▸ **YOUR GOAL**:
In the records below, begin at the line containing "Click the ÖS" and end at the line containing "Grab the drag"; quote every line in that span exactly, including both boundary lines, and no others.

▸ **EXCERPTED DATA**:
....

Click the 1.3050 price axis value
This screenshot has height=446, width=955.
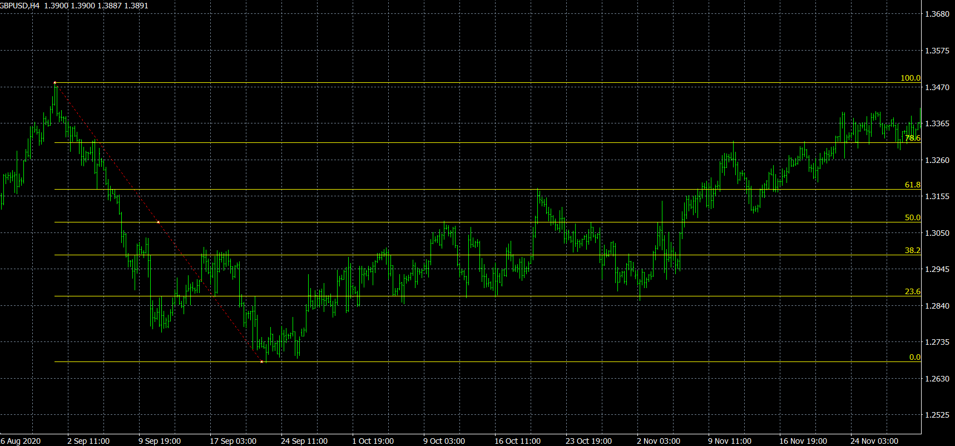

....

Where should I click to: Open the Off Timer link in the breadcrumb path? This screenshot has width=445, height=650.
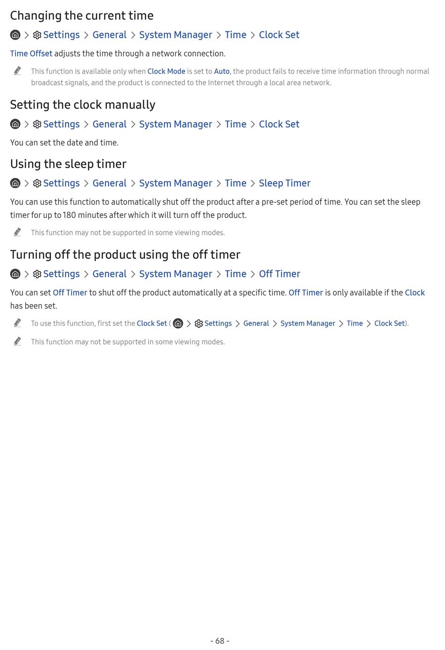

....

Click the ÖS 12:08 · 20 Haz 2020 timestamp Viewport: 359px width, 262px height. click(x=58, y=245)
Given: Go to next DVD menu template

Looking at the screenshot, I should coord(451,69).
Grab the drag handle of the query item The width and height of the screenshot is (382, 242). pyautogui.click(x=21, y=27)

....

▸ **EXPECTED ANSWER**:
Click the ÖS 12:08 · 20 Haz 2020 timestamp Viewport: 359px width, 262px height. click(x=58, y=245)
Given: Go to next DVD menu template

Looking at the screenshot, I should coord(451,69).
Grab the drag handle of the query item The width and height of the screenshot is (382, 242). pyautogui.click(x=21, y=27)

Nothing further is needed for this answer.